§ **PAGE EXTRACT**:

I speak from first hand experience, my wife became obsessed with tracking every thing i did on the computer. in response i hide everything i do, even simple things like looking at the weather or checking my email i do in a private browser and have changed all passwords and they get changed on a regular basis. She broke that level of trust we had and she has yet to regain it...you dont want to go down that path, it just makes communication that much harder.


----------



## Maricha75

My husband and I quit WoW a few months ago. I liked the game, I liked the friends I made there. He did too. What didn't we like? 

1. Addictive. We were on that damn game from the moment we woke up until we went to bed every night. Yes, we still took care of the necessary things around the house, and we spent time with the kids. But the game was logged on all that time. And we raided nearly every night. 

2. Some of the TYPES of people we met... we drifted further away from each other. We both got involved in emotional affairs with people we met on that game.

We figured out, before it was too late, that WoW wasn't worth it. Our marriage is worth more than $15/month to stare at a bunch of pixels. 

Ask your husband what it is about WoW that has him hooked. And, ask if he would be willing to look for an alternative to playing it...something that doesn't have so much contact with other people. And, unless he has kids with his ex, that woman needs to go, like, NOW! And, even if they DO have kids, their conversations should be limited to child related conversations ONLY. 

I agree with justonelife. He doesn't respect you. So, the question you have to ask yourself is how much more of this are you going to put up with?


----------



## ohlife

Without knowing the good stuff about your relationship, it sounds like he doesn't love you at all and is too scared or lazy to tell you. It sounds like he is a little boy who wants a maid while he has hot skype affairs. That isn't healthy. Definitely go to counselling. If he won't, the only thing you can do to help him (not to mention yourself) is to leave.

Honestly, if someone sent my husband a skype message saying they were horny for him again, I'd leave. It means they haven't got the decency to conclude your relationship before pursuing another, and that means they don't have a character worthy of respect.


----------



## Bottled Up

Your husband is not making you his top priority... In fact it sounds like he's making you his dead last priority. Yes he's addicted and yes he's cheating on you. You already know this... The evidence he's left all over the place for you to discover easily implicates him for the kind of man he is. How long will you stand there and take it? Long enough for him to give you a STD?
_Posted via Mobile Device_


----------



## Stonewall

The gaming is the least of your problems here. You need to address the ***** dog side of this equation first. Put your foot down and tell him you will not put up with this s**t and you will dump him like hot potato if this doesnt stop immediately. And you need to mean it and follow through.

This guy has no respect for you or the relationship.


----------



## 45188

My boyfriend also met a girl on wow and had an Emotional Affair with her. I gave him the ultimatum to block her or I was leaving. After that I thought for sure I was safe again whole month of no contact!!! Now I am paranoid because I think I saw him talking to her just the other day on there but he closed the window when I came closer. I tried to log onto his account to see if she was on his list again and off block but now he has an authenticator on it..


----------



## CorkonAFork

Gamer here. 

Not Wow, but the more, um, 'more cerebral' EVE online. Likely just as time-consuming as wow, as it is a SLOW game and takes hours for a group to form a fleet and shoot internet spaceships.

§ **TASKS TO PERFORM**:
A) Do these statements agree with the forum thread on gaming and marriage? Answer yes or no for each, quoting the words that decide it.
(i) Maricha75 and her husband stopped playing WoW a few months ago.
(ii) CorkonAFork plays World of Warcraft.
(iii) The boyfriend of 45188 has added an authenticator to his account.
B) Answer these questions from the forum thread on gaming and marriage:
(i) What monthly cost does Maricha75 give for the game?
(ii) Which poster does Maricha75 say she agrees with?
(iii) What does Stonewall call the least of the problems?
C) Extend the forum thread on gaming and marriage, starting after its last sentence.
The records come from a different source than the forum thread on gaming and marriage.

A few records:

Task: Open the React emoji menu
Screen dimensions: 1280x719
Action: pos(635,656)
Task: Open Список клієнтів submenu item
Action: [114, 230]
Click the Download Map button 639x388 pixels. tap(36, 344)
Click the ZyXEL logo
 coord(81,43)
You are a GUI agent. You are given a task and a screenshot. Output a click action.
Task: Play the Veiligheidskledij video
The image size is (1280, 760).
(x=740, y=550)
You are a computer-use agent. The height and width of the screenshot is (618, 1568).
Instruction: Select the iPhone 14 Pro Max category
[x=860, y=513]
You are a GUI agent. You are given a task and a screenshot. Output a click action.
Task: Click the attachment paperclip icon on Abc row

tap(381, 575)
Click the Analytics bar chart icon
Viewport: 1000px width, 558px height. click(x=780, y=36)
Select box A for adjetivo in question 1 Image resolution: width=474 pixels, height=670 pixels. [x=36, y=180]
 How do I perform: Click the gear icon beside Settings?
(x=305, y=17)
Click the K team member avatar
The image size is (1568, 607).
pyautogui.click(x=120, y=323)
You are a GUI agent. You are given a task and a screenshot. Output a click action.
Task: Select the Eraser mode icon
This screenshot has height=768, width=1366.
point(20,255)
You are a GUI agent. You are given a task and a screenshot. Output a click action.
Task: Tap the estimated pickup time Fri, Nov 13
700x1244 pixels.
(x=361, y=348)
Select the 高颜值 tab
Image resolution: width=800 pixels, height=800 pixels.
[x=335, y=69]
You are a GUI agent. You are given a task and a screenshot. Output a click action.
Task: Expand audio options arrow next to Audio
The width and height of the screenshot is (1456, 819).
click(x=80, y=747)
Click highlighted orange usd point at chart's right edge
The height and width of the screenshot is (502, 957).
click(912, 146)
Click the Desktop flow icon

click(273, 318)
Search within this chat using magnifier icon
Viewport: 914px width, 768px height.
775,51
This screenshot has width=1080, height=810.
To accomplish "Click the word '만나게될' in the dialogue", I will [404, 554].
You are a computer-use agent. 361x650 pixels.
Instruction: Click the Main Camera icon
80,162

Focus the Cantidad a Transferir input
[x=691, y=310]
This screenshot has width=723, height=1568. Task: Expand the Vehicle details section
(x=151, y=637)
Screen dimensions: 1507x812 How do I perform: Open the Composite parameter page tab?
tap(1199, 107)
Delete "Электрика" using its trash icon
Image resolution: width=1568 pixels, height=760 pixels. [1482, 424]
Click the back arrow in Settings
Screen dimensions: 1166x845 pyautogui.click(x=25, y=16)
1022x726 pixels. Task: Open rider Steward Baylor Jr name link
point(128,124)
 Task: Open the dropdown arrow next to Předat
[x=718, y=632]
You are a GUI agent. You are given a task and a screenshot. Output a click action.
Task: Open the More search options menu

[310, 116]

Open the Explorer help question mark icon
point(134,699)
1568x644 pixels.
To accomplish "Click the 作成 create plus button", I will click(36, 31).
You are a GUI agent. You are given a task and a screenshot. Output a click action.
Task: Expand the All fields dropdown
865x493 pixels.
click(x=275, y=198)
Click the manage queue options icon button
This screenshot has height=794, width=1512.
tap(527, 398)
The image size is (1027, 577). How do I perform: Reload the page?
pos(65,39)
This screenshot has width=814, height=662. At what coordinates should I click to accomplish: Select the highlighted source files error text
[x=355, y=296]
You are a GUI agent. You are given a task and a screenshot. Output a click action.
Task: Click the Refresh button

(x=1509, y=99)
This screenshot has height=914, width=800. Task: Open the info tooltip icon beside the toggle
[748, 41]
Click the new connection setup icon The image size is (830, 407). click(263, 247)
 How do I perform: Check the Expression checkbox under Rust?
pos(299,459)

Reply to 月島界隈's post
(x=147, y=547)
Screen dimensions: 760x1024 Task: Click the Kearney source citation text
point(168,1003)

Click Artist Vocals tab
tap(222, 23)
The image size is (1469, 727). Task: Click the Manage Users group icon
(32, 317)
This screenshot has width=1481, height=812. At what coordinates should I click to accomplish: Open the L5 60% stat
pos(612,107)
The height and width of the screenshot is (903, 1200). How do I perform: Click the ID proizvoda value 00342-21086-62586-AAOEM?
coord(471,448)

§ **EXPECTED ANSWERS**:
A)
(i) Yes: "My husband and I quit WoW a few months ago."
(ii) No: "Not Wow, but the more, um, 'more cerebral' EVE online."
(iii) Yes: "but now he has an authenticator on it"

B)
(i) $15/month
(ii) justonelife
(iii) The gaming

C)
Can't say I ever used to play til three in the morning, but yes, there were times I did play several hours at a time, and wouldn't tolerate interruptions. My wife hated it with as much passion as I liked it. Sound familiar?

Of course, I did the majority, if not all, regular housework. I also work full time (she does too), I pay all the bills, and pay the mortgage. We have no kids. 

My wife primarily reads or watches tv, plunks herself down on the couch, and eats. And leaves the dishes piled up around the couch. I neither enjoy reading or watching tv, so I was happy to do my 'own thing' while she was doing this. 

This went on for a very long time. She complained, and eventually gave ultimatums for me quitting Eve. So I did. For a year (we were in counseling the entire time btw). I went from being a hardcore gamer to joining a local woodsball (paintball) team. I went from sitting at my desk all weekend to putting on 50lbs of tactical gear and running around the woods for approx ONE FULL WEEKEND DAY EVERY WEEK (vs her claim I spent 60+ hours a week gaming previously). I put on quite a bit of lean muscle, got a lot of sun, and made 'real' friends! 

Interestingly, I also got new ultimatums. I was doing paintball too much with my new friends. She wanted me to curb it. So I compromised, and I went down to going out twice a month with the team. Not a month passed when suddenly I have a new ultimatum that I was spending too much on paintball now.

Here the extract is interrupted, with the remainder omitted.